When \(n\) is large (\(n \geq 30\)), we can use \(s\) to estimate \(\sigma\) and the \(z\)-interval works well — the CLT guarantees the sampling distribution is approximately normal, and \(s\) is a reliable estimate of \(\sigma\).

But when \(n\) is small (\(n < 30\)), \(s\) is a less reliable estimate of \(\sigma\). This introduces extra uncertainty that the \(z\)-interval doesn’t account for.
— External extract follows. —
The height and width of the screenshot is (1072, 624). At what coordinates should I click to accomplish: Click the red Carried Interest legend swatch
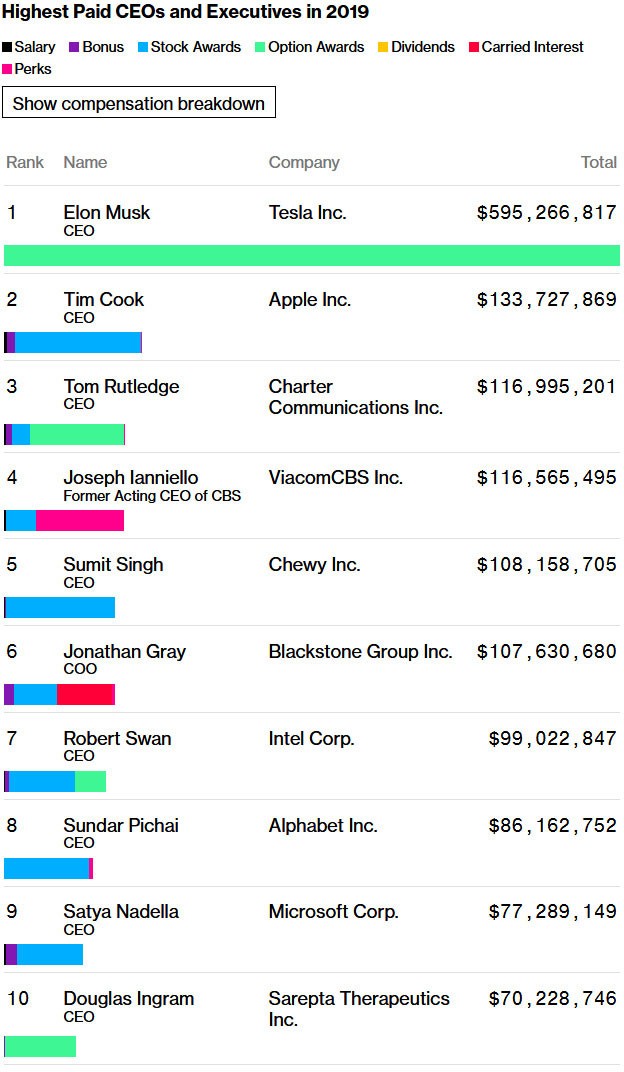[474, 48]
The solution: Use the \(t\)-distribution, which has heavier tails to account for this extra uncertainty.

The \(t\)-Distribution

The t-Distribution

When the sample size is small, we use the \(t\)-distribution instead of the normal. The standardized statistic:

\[T = \frac{\bar{X} - \mu}{s / \sqrt{n}}\]

follows a \(t\)-distribution with \(\nu = n - 1\) degrees of freedom (df).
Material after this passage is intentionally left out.